### Problem details
Repeat the listing below exactly. Pictures do not belong in the copy.

### The data
====================
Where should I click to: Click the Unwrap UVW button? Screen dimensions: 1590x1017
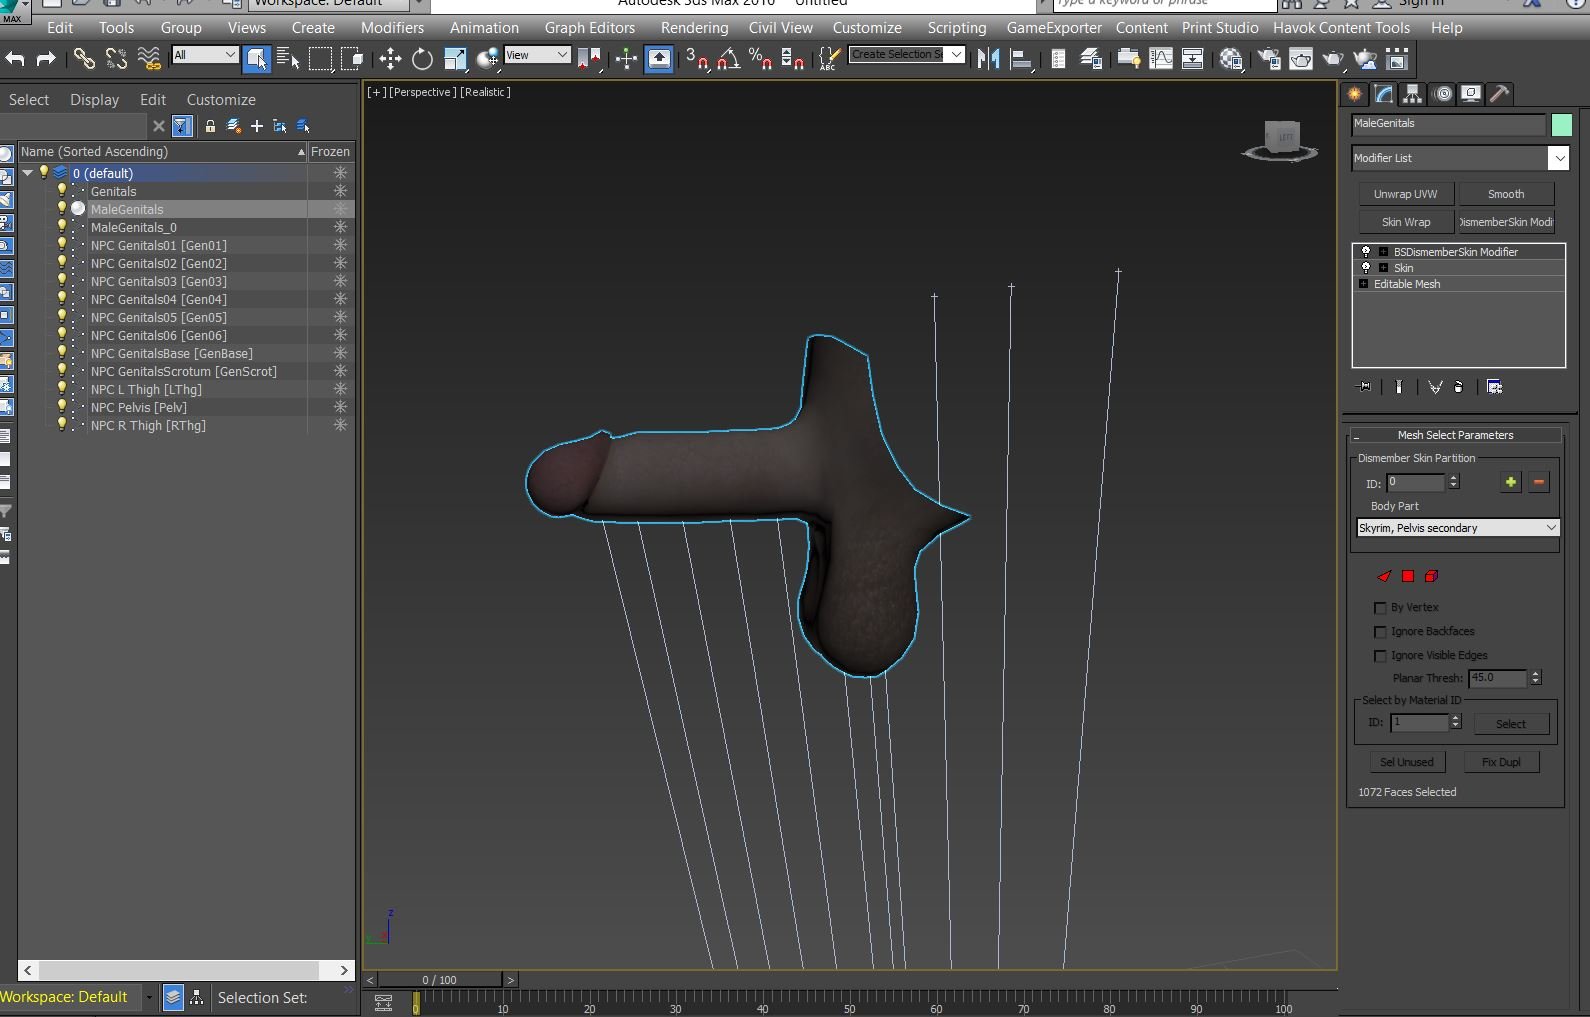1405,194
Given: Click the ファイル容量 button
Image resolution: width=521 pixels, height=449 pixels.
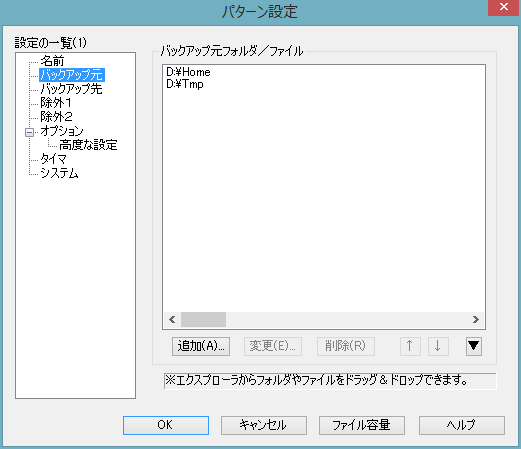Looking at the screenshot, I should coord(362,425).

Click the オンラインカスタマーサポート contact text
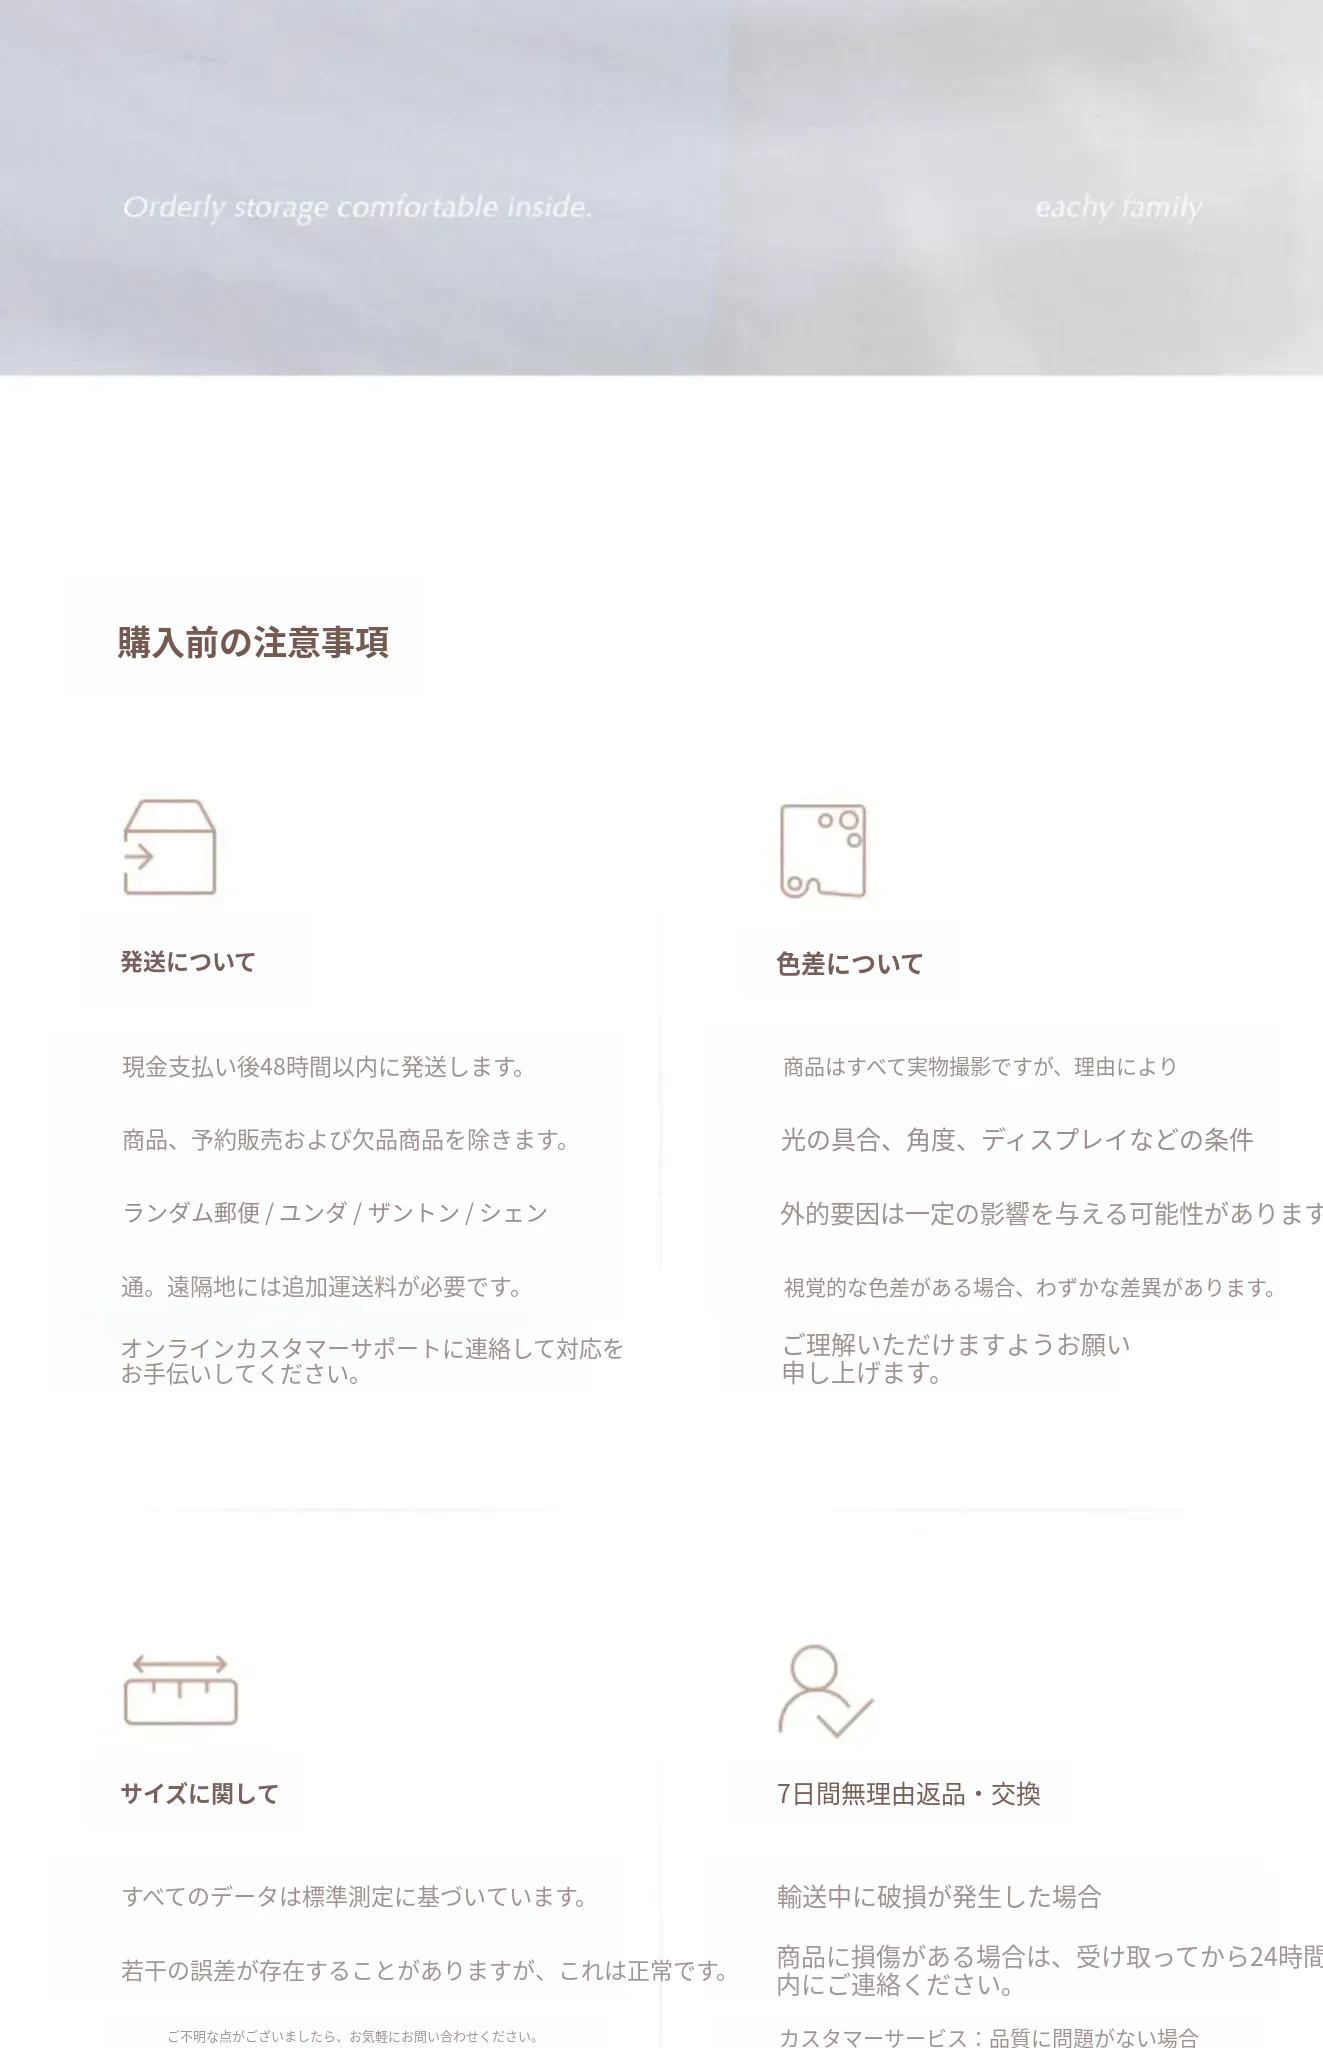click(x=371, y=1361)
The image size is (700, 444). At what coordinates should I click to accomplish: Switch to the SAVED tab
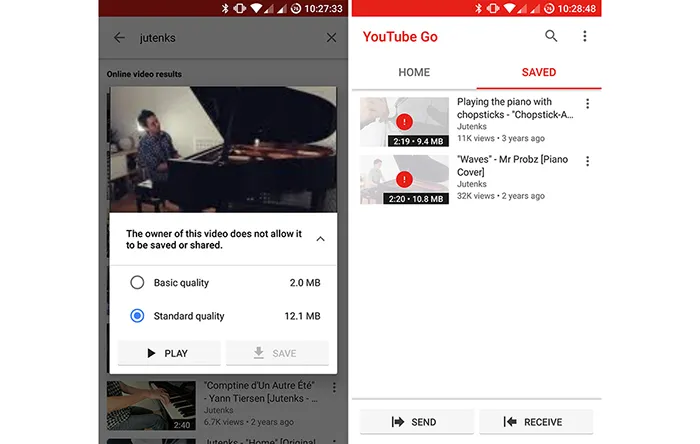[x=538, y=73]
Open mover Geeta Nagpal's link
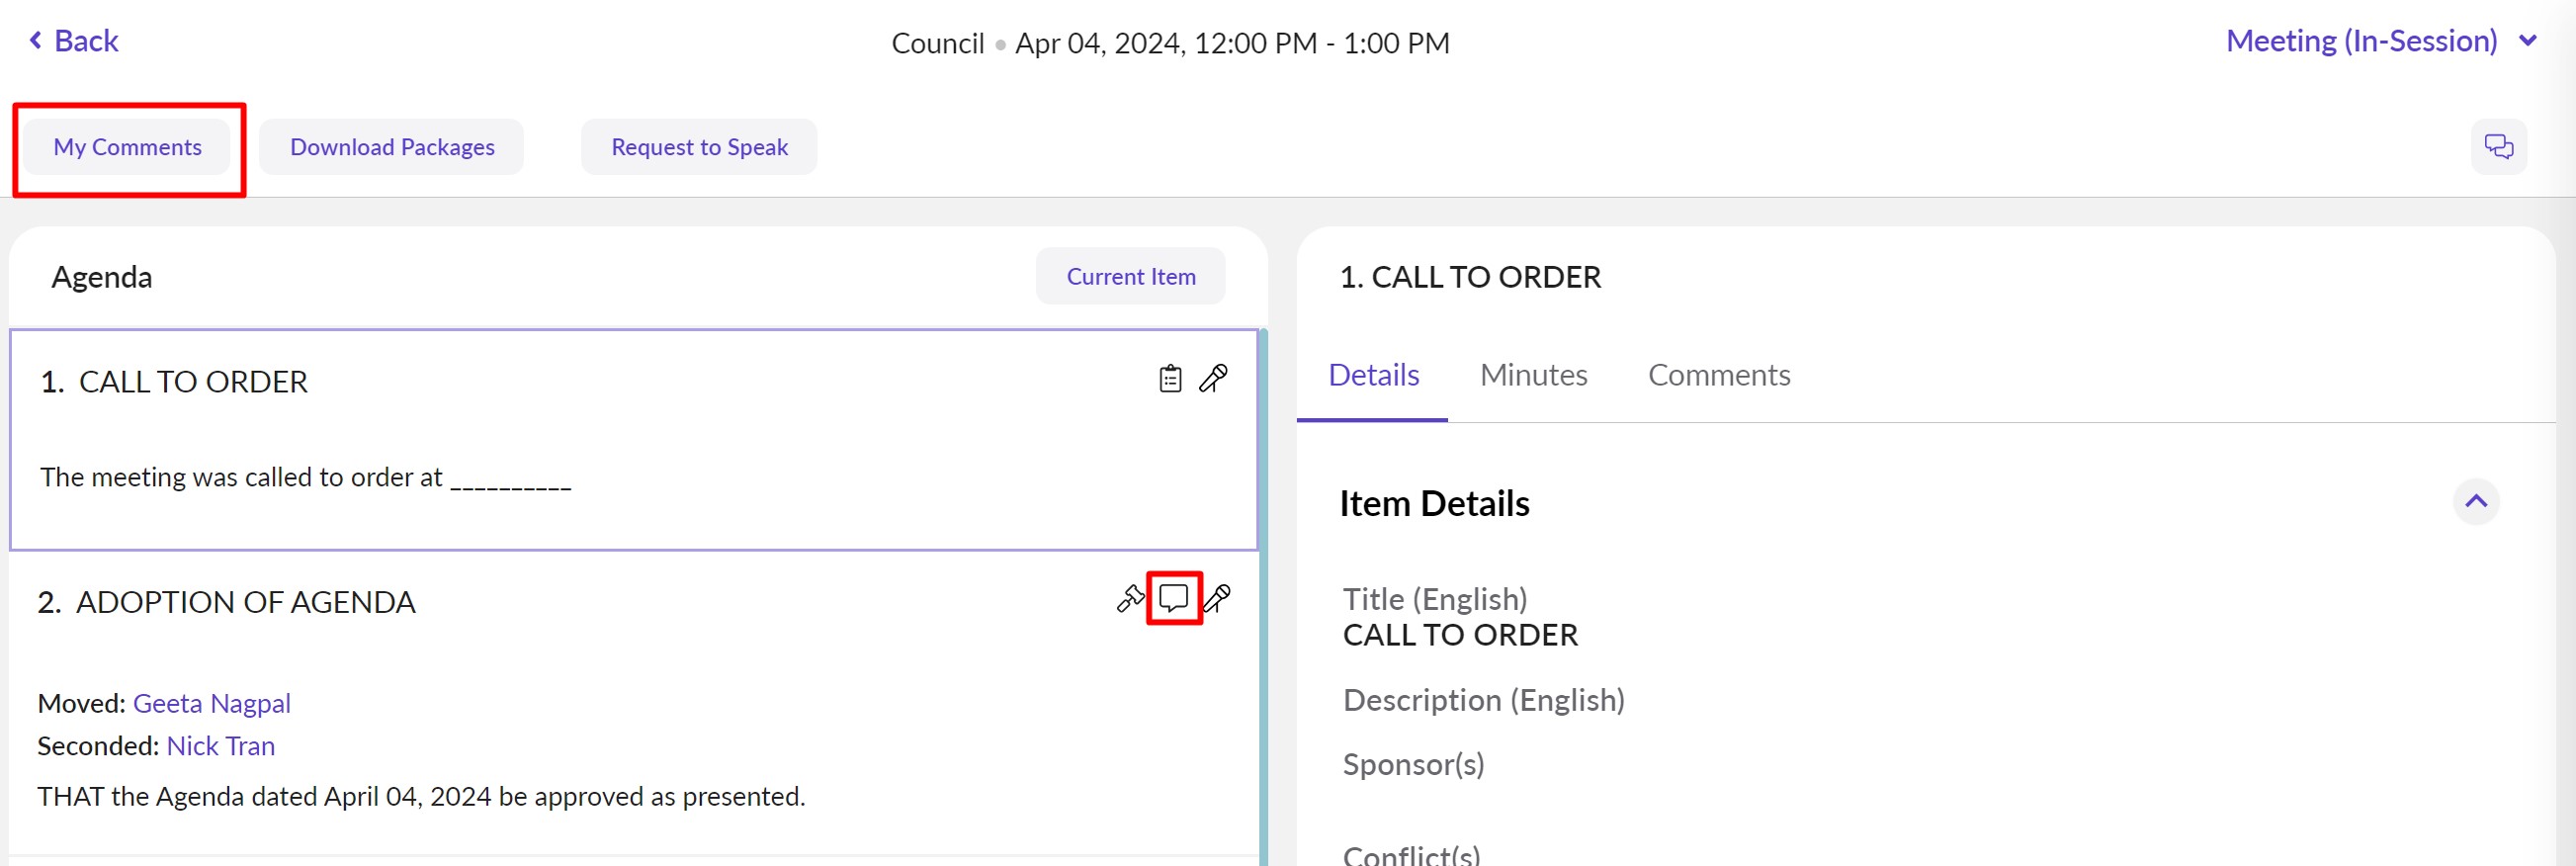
====================
### Problem solution
Where should I click to: Click the Unwrap UVW button? Screen dimensions: 1590x1017
1405,194
Given: Click the ファイル容量 button
Image resolution: width=521 pixels, height=449 pixels.
Looking at the screenshot, I should coord(362,425).

Click the オンラインカスタマーサポート contact text
click(x=371, y=1361)
The image size is (700, 444). At what coordinates should I click to accomplish: Switch to the SAVED tab
[x=538, y=73]
Open mover Geeta Nagpal's link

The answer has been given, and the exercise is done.